TASK STATEMENT → Scan the entries below. Return every line that includes "screenshot".

RECORDS SHOWN →
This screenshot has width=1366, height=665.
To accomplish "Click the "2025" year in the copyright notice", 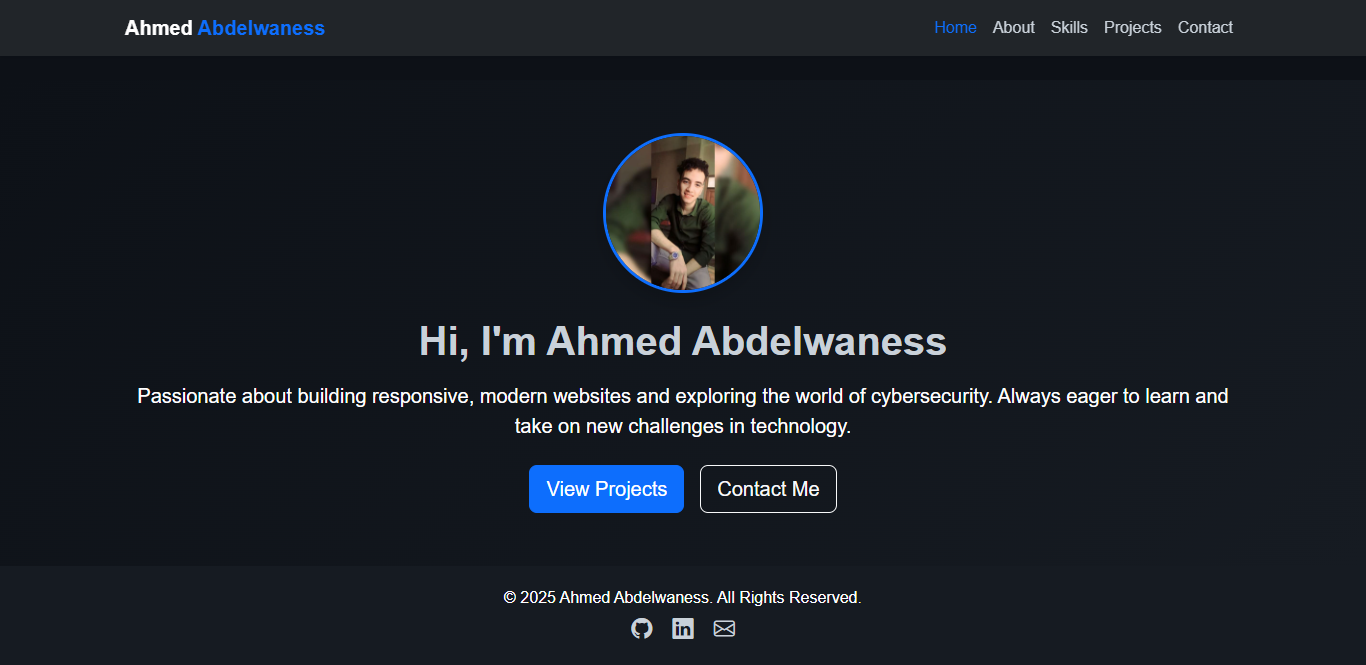I will tap(538, 597).
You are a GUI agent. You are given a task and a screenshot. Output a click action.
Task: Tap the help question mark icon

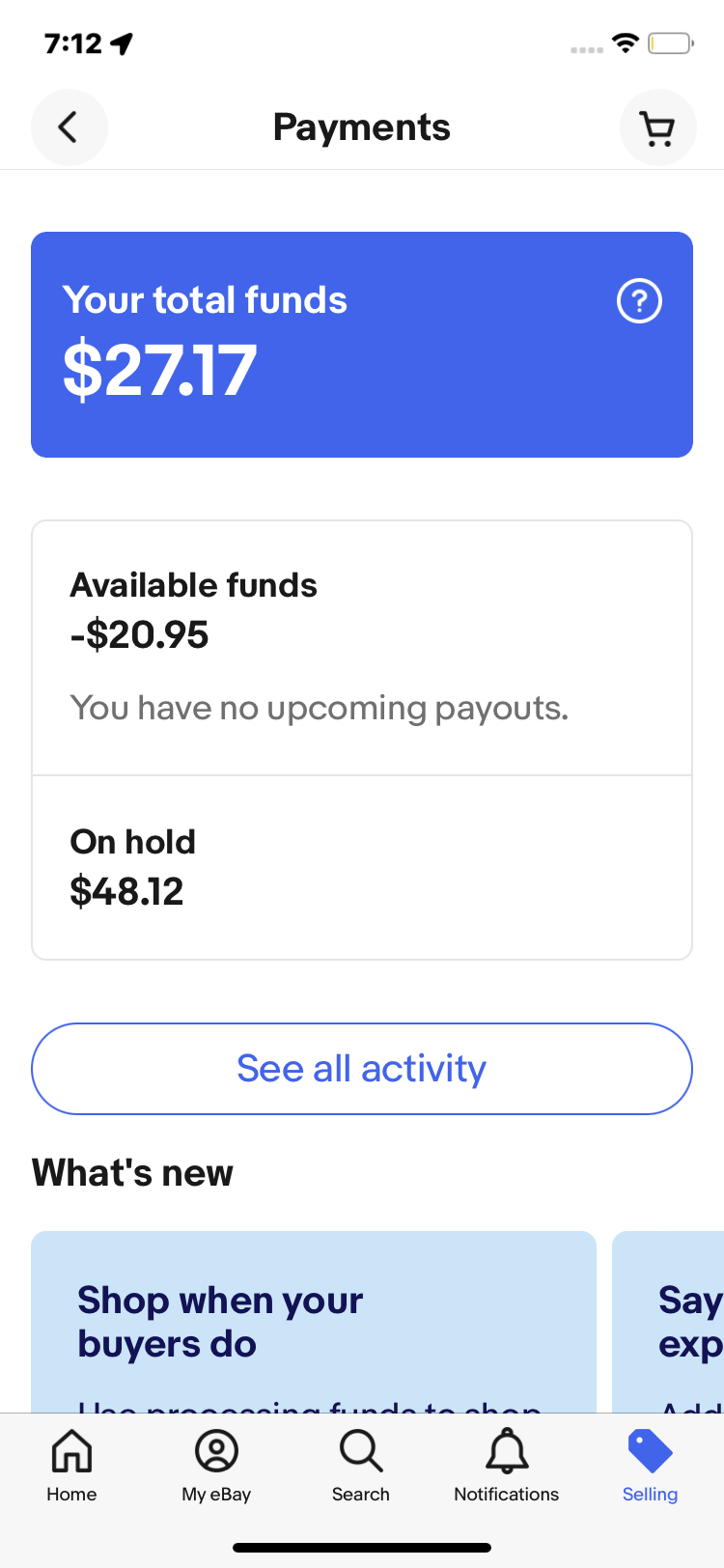[639, 301]
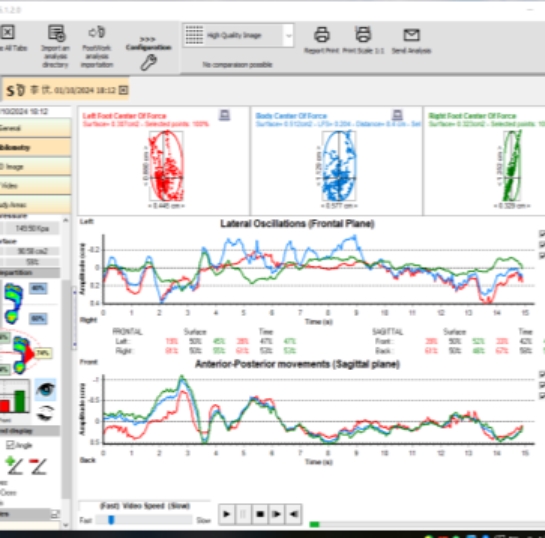Open Configuration wrench icon
Viewport: 545px width, 538px height.
[148, 63]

RESULT FOR THIS TASK →
This screenshot has width=1366, height=665.
You are a GUI agent. You are given a task and a screenshot. Output a click action.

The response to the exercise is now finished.